- ASSIGNMENT -
For the entries below, work out how many lines contain the string "beside" and write only the number.

- MATERIAL PROVIDED -
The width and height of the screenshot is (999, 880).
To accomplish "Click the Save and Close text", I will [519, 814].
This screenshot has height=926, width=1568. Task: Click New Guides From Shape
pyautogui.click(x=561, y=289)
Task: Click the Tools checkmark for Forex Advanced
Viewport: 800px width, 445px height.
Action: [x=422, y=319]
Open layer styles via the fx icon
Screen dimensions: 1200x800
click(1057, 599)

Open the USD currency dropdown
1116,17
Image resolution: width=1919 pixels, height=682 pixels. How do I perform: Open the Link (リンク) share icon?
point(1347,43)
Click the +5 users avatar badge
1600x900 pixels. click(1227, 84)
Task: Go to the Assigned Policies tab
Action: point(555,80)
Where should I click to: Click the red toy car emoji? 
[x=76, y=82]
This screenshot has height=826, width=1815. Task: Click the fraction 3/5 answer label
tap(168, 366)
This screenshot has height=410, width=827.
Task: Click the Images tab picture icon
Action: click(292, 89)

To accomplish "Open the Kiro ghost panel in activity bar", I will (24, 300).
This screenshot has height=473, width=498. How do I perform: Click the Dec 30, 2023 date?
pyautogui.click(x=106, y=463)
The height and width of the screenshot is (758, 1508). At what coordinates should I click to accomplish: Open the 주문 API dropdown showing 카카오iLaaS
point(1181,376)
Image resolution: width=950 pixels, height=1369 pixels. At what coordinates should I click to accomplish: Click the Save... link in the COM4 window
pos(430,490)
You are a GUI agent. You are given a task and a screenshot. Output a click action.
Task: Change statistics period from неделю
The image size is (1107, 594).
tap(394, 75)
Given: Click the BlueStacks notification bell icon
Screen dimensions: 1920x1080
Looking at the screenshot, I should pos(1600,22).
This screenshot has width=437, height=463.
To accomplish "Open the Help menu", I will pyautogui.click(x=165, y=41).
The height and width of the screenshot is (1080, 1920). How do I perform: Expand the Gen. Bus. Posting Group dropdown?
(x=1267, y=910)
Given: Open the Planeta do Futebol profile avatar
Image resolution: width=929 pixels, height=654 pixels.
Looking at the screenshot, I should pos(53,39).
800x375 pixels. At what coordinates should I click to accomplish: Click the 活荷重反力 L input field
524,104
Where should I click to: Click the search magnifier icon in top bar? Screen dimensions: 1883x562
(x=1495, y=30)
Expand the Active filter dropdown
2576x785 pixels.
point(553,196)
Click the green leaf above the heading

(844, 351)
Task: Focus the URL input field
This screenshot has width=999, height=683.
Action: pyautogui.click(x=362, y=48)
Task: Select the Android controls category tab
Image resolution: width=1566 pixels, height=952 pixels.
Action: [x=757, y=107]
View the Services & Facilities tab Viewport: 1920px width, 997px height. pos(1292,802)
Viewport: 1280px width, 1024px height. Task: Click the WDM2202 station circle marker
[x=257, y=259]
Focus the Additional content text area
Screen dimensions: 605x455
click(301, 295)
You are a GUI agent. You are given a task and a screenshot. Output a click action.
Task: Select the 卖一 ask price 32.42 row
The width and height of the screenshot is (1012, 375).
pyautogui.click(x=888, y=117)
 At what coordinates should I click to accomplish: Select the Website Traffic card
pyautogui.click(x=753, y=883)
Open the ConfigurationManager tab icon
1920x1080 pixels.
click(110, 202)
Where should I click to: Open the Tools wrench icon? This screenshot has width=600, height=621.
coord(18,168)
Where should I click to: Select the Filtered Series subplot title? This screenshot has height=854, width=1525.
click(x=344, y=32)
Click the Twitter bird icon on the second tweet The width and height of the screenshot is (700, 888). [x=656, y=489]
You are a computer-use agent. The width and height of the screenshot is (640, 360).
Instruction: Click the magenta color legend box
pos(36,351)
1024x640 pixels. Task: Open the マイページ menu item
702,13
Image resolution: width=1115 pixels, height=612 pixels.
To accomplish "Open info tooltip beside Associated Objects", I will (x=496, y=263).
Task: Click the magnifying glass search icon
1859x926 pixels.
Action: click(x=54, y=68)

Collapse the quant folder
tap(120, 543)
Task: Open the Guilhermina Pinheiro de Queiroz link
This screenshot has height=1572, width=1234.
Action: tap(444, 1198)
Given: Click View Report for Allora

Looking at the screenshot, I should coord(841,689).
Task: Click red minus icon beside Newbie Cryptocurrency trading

- WRITTEN ANSWER -
2